By Mac Pomeroy
It isn’t too much longer until I graduate with my English degree. Don’t get me wrong — this is definitely not my last semester — but I am no longer the baby freshman I once was.
It seems like just yesterday I decided to pursue writing over political science and going to law school. It was a difficult choice, given I always thought I would be an attorney, but I think it was for the best. I don’t have the serious personality needed to handle the courtroom.
However, lately I have once again been questioning what I am doing. Don’t get me wrong, I love writing. It is where I feel I can best communicate with others. I know I want to write, I just don’t know what path I want to take.
Before the pandemic, I was on a straight path, zipping from A to B with no stops. Because of it there have been new events and struggles that made me realize how unsure I truly am. What career options are available for me after this? What kind of writer do I want to be? Am I as good at writing as I think I am?

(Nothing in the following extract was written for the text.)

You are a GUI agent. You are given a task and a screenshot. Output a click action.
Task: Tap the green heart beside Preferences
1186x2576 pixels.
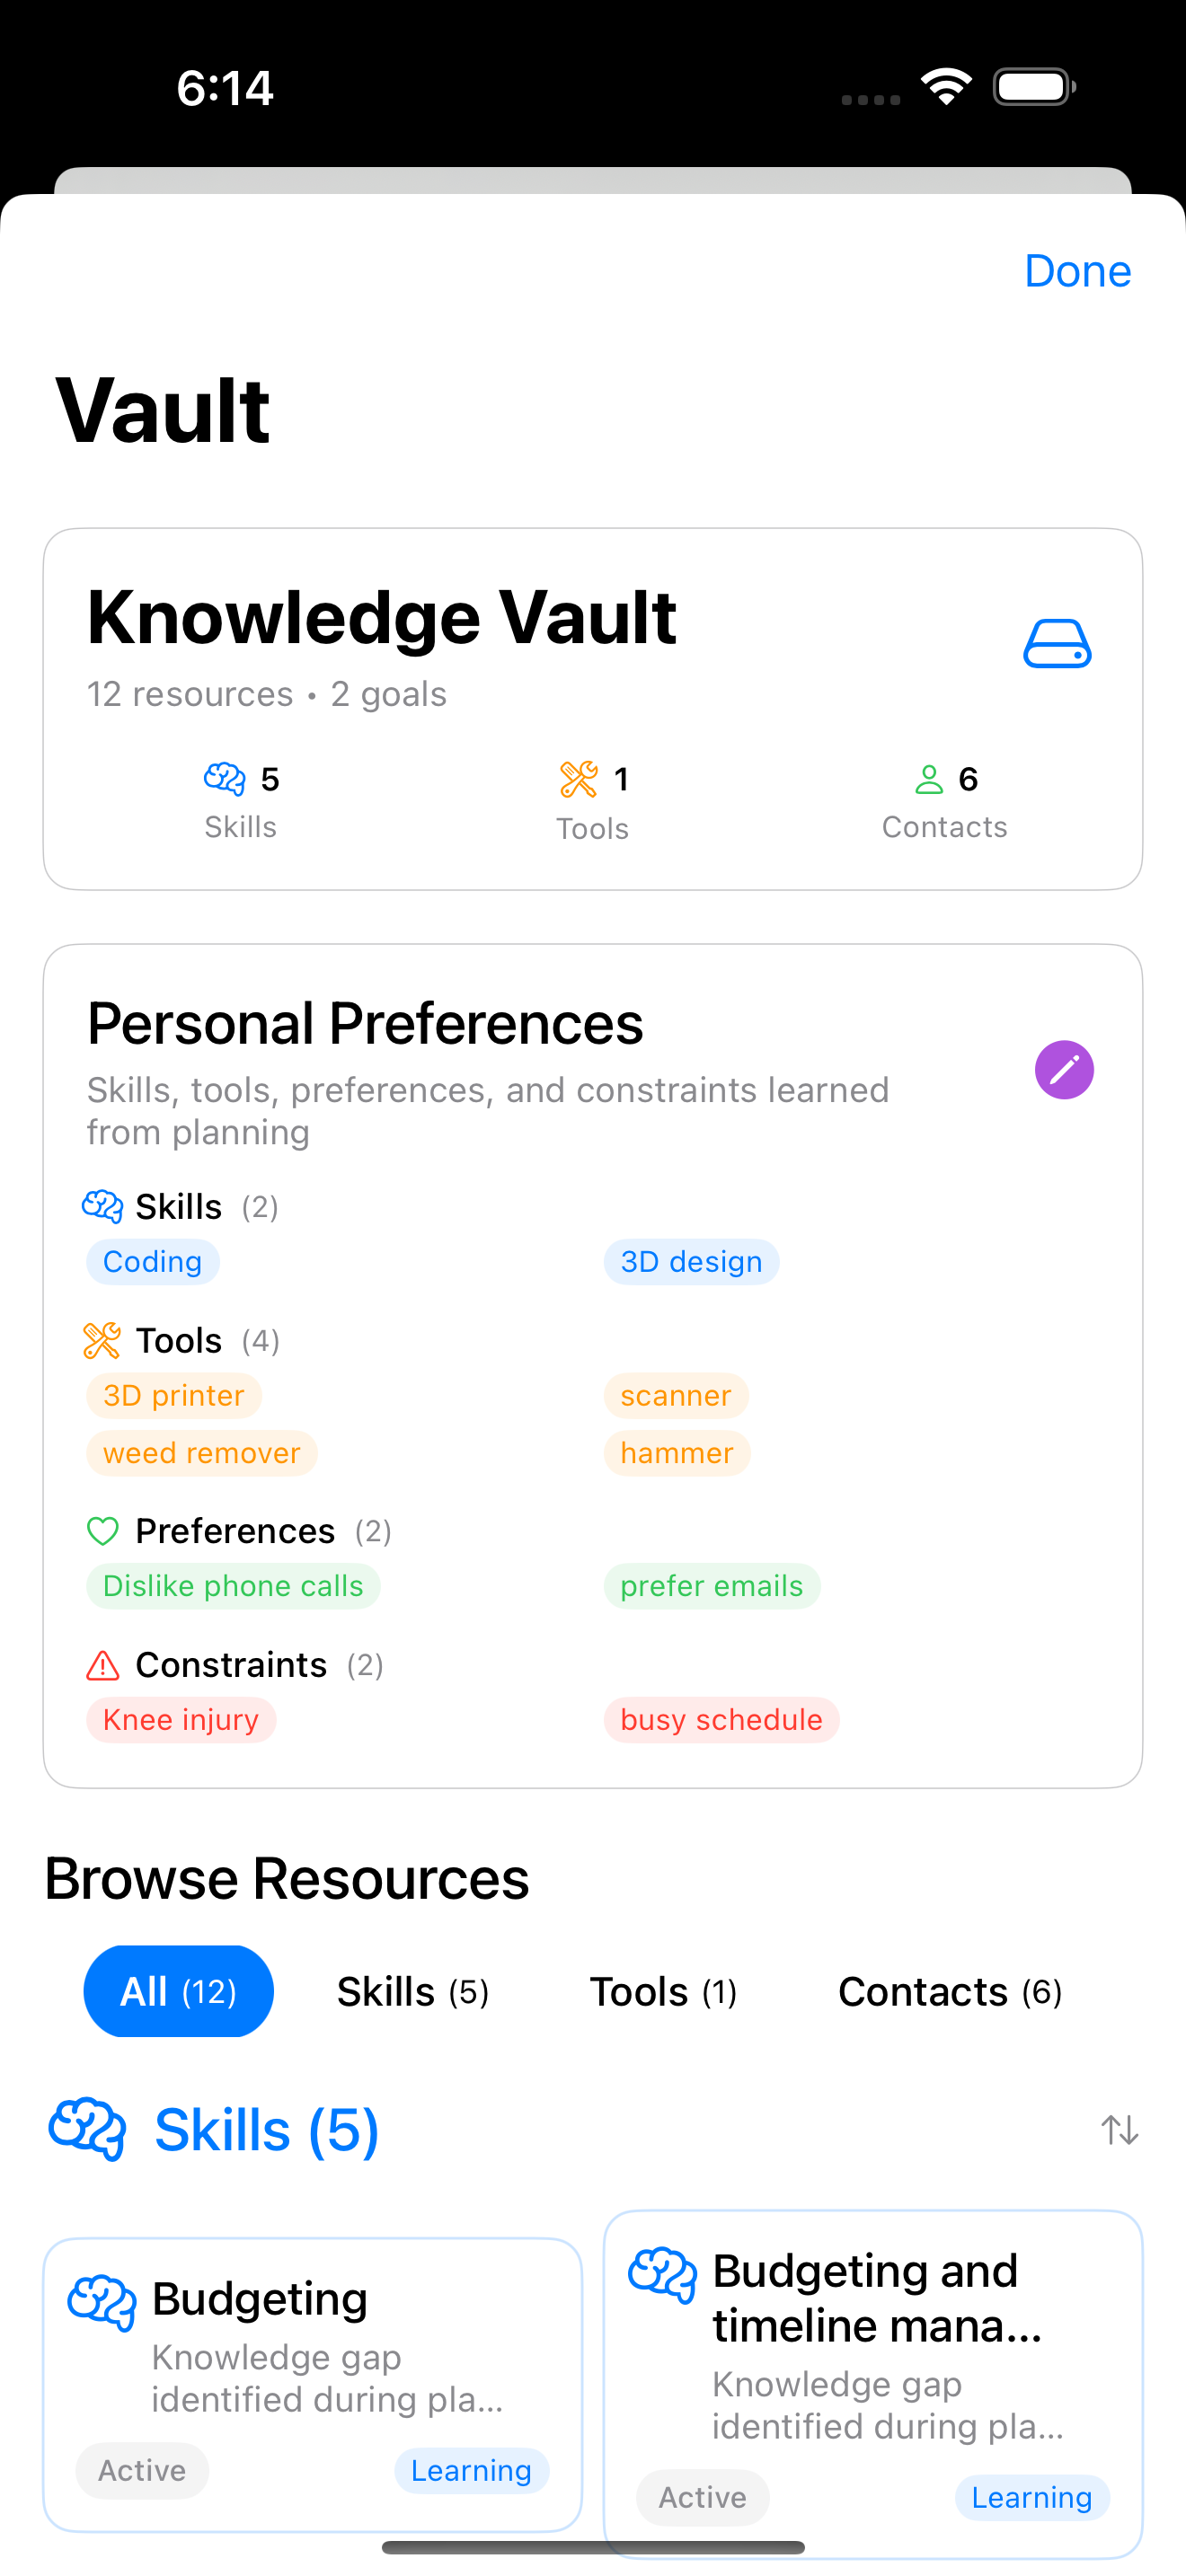[x=103, y=1531]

I am sure I am not the only person who is currently stuck feeling this way. While we may have felt so sure of what we were doing before, this time has allowed us to get into our heads. Suddenly, all of the thinking and anxiety may pile up, causing doubts.
It feels as though you crawled your way through a dangerous cave, only to be greeted by fire on the other side.
If you find yourself feeling this way, wondering if you have spent years on a hopeless path, take a deep breath. These feelings are valid.
When you spend so much time really focused on the task ahead, it is only natural to notice anything bad or wrong. You don’t have the support or reinforcement of those around you to help clarify what you are doing. While teachers and peers are still making posts and comments on Blackboard, it is a wordless interaction. You can’t stop the teacher after class when you are struggling, nor can you talk to your peers for help.
Many people I know have taken steps in their lives due to these feelings. Some have left college temporarily, some have left for good, but more have changed their majors. As for me, I probably won’t do anything. My major is something that fits me, regardless of my current anxiety. While action is good, feelings can be nothing more than feelings.